Футс обнаружил также, что, как только Люси выучивала какое-либо специальное наименование в рамках более общей категории, она воздерживалась от употребления этого наименования по отношению к другим объектам. Например, ее научили использовать название «ягода» для вишни, которую она до того называла просто фруктом. После того как она усвоила, что вишня – это «ягода», она воздерживалась от употребления слова «ягода» в применении к каким-либо другим фруктам. Тем самым она, по-видимому, проявила понимание различий между общими терминами и конкретными наименованиями.

Люси любила арбузы и трижды называла их символом «конфета пить», используя при этом третье свойство арбуза – его сладость.

Словом «пить» Люси подчеркивала ту же особенность арбуза, которая отражена в его английском наименовании («watermelon» означает «водянистая дыня»). Однажды она еще ближе подошла к английскому названию арбуза, воспользовавшись словами «пить фрукт». Трудно ожидать словосочетания, более сходного с «watermelon», чем «пить фрукт», с учетом того, что наиболее конкретным термином для обозначения жидкостей было «пить», а для обозначения всех бахчевых культур – «фрукт». Используя бывший в ее распоряжении набор слов, Люси угрожающе близко подошла к той самой созидающей символизации, которая вызвала к жизни английское слово «watermelon». Этот пример показывает, насколько «продуктивно» Люси пользовалась своим словарным запасом. Образуя из ограниченного набора слов неограниченное количество новых предложений, отличных от ранее использовавшихся, Люси демонстрирует свойство «продуктивности» своего языка.
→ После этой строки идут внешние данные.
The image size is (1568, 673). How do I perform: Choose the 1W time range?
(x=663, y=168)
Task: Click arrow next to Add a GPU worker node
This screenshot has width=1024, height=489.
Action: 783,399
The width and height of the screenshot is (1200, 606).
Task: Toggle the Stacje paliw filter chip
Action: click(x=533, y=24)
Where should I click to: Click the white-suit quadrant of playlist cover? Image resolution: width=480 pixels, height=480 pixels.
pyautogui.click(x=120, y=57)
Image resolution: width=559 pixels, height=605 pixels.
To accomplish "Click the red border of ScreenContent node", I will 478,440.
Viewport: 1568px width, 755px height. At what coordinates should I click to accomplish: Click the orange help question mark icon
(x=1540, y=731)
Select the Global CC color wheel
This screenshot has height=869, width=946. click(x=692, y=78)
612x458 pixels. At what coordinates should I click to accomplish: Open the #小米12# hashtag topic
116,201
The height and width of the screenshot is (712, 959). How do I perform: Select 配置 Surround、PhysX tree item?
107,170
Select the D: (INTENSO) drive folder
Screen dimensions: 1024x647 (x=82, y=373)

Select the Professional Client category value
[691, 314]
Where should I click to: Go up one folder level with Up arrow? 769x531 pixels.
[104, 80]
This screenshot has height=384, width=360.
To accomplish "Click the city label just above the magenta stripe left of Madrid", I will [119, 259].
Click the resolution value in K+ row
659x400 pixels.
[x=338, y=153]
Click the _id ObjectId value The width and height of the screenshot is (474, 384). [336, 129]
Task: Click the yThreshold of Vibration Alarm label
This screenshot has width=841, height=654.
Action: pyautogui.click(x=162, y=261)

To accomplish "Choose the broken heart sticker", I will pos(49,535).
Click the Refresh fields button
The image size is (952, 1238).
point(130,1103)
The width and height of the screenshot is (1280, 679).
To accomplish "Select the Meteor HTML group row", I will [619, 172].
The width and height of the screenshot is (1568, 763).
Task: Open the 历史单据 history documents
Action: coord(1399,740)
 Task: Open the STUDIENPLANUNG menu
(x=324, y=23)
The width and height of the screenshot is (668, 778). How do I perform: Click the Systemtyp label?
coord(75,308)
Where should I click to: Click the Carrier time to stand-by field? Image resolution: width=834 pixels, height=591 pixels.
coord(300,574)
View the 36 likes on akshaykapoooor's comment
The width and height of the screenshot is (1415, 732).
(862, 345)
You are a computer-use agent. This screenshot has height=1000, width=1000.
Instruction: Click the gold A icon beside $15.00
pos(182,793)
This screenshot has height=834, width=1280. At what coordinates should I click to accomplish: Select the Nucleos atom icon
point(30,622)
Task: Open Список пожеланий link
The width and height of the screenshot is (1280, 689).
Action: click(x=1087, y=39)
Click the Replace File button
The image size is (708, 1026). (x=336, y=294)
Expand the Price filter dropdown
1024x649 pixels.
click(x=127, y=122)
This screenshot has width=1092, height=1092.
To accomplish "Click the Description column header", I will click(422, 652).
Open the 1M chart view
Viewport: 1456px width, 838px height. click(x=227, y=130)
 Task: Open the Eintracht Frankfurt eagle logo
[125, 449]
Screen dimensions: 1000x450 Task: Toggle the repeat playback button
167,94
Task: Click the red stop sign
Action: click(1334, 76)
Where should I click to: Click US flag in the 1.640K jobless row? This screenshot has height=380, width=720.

Считается, что основная часть коммуникативных взаимодействий между животными связана с их главными насущными потребностями и не отделена ни в пространстве, ни во времени от стимулов, инициирующих сообщения. Принято также думать, что каждый сигнал, посылаемый животным, представляет собой автономное и конкретное сообщение, которое, если и может комбинироваться с другими сигналами, то лишь жестко ограниченными способами. Для человека каждое слово представляет некий строительный блок, который с помощью грамматики может быть связан с другими строительными блоками в бесчисленное количество различных сообщений. Что касается животных, то считается, что они могут передавать и воспринимать лишь заранее предопределенные сообщения целиком. В соответствии с логикой таких рассуждений Люси не смогла бы относить слово «конфета» к арбузу или другим сладостям, поскольку это означало бы, что она, оглядываясь в прошлое, использует предопределенный для некой ситуации сигнал в качестве элемента строительного блока (например, понятия сладости), входящего в состав сообщения. Но коль скоро Люси делает все это, она требует признания за собой способности к реконституции.

«сладость/конфета»
«пить»
Люси: «веревка»

Введя собственное обозначение для поводка, Люси продемонстрировала, как она понимает смысл этого слова. Она терпеть не могла поводка, но, поскольку поблизости проходила скоростная автомагистраль, он был необходимым элементом экипировки при прогулках за пределами территории института. Футс использовал для обозначения поводка тот же знак, что и для простой веревки, изображаемой нажатием мизинца. Люси, однако, упоминая о поводке, делала такое движение, словно надевала его на себя. Как и в том случае, когда она наградила меня кличкой «аллигатор», так и теперь Люси абстрагировала и выявила наиболее характерное свойство поводка, положила его в основу символического представления и – продемонстрировала свой аналитический подход к этому понятию.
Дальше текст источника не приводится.